- Mai Ditta Location in Punjab, India Mai Ditta Mai Ditta (India)
- Coordinates: 31°05′17″N 76°00′06″E﻿ / ﻿31.0881088°N 76.0016967°E
- Country: India
- State: Punjab
- District: Shaheed Bhagat Singh Nagar

Government
- • Type: Panchayat raj
- • Body: Gram panchayat
- Elevation: 254 m (833 ft)

Population (2011)
- • Total: 199
- Sex ratio 104/95 ♂/♀

Languages
- • Official: Punjabi
- Time zone: UTC+5:30 (IST)
- PIN: 144421
- Telephone code: 01823
- ISO 3166 code: IN-PB
- Post office: Mirpur Lakha (B.O)
- Website: nawanshahr.nic.in

= Mai Ditta =

Mai Ditta is a village in Shaheed Bhagat Singh Nagar district of Punjab State, India. It is located 600 meters away from branch post office Mirpur Lakha, 11.7 km from Nawanshahr, 4.5 km from district headquarter Shaheed Bhagat Singh Nagar and 103 km from state capital Chandigarh. The village is administrated by Sarpanch an elected representative of the village.

== Demography ==
As of 2011, Mai Ditta has a total number of 41 houses and population of 199 of which 104 include are males while 95 are females according to the report published by Census India in 2011. The literacy rate of Mai Ditta is 77.09%, higher than the state average of 75.84%. The population of children under the age of 6 years is 20 which is 10.05% of total population of Mai Ditta, and child sex ratio is approximately 667 as compared to Punjab state average of 846.
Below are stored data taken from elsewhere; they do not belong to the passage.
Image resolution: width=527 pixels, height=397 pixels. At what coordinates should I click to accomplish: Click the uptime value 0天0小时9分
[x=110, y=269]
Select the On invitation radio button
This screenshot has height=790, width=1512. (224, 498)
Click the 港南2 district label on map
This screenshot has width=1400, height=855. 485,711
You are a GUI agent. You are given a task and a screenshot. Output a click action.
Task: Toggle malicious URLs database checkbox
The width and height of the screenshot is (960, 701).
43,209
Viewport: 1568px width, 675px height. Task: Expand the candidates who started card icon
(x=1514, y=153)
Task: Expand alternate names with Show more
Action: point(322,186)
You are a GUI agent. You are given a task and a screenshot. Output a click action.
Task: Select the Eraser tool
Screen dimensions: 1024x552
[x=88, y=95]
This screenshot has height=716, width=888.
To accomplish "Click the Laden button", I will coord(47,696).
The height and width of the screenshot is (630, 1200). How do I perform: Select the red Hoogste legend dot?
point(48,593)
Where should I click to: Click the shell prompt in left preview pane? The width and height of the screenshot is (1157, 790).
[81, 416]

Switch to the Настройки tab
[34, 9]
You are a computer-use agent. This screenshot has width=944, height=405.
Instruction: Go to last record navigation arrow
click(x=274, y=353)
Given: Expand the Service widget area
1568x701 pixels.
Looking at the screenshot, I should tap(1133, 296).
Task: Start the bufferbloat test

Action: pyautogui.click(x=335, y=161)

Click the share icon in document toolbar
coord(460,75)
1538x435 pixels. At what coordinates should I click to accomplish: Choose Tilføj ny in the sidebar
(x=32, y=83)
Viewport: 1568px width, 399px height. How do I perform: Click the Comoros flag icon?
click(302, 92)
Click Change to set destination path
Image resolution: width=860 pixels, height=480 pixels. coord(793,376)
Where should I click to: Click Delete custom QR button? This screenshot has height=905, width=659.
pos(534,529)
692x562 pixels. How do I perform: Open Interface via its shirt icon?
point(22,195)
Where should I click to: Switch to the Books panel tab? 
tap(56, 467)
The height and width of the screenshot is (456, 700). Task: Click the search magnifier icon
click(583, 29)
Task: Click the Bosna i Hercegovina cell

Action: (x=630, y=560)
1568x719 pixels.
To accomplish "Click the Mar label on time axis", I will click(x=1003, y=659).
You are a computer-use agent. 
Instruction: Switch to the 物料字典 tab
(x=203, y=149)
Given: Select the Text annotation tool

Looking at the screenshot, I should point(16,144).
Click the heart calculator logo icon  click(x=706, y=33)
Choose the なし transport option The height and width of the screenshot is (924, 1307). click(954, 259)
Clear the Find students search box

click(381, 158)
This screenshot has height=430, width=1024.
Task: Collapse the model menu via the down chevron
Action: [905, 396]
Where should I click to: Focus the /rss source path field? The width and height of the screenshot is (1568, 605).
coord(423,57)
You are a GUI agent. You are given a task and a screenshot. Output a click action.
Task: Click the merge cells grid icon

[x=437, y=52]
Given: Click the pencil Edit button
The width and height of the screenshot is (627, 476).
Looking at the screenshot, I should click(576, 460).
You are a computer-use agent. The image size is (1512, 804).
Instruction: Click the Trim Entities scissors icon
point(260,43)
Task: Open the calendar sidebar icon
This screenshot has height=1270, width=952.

As per the report published by Census India in 2011, 50 people were engaged in work activities out of the total population of Mai Ditta which includes 49 males and 1 females. According to census survey report 2011, 98% workers describe their work as main work and 2% workers are involved in Marginal activity providing livelihood for less than 6 months.

== Education ==
The village has a Punjabi medium, co-ed primary school The school provide mid-day meal as per Indian Midday Meal Scheme. As per Right of Children to Free and Compulsory Education Act the school provide free education to children between the ages of 6 and 14.

KC Engineering College and Doaba Khalsa Trust Group Of Institutions are the nearest colleges. Industrial Training Institute for women (ITI Nawanshahr) is 14 km. The village is 79 km away from Chandigarh University, 61 km from Indian Institute of Technology and 39 km away from Lovely Professional University.

List of schools nearby:
- Dashmesh Model School, Kahma
- Govt Primary School, Kahlon
- Govt High School, Garcha

== Transport ==
Nawanshahr train station is the nearest train station however, Garhshankar Junction railway station is 24 km away from the village. Sahnewal Airport is the nearest domestic airport which located 53 km away in Ludhiana and the nearest international airport is located in Chandigarh also Sri Guru Ram Dass Jee International Airport is the second nearest airport which is 151 km away in Amritsar.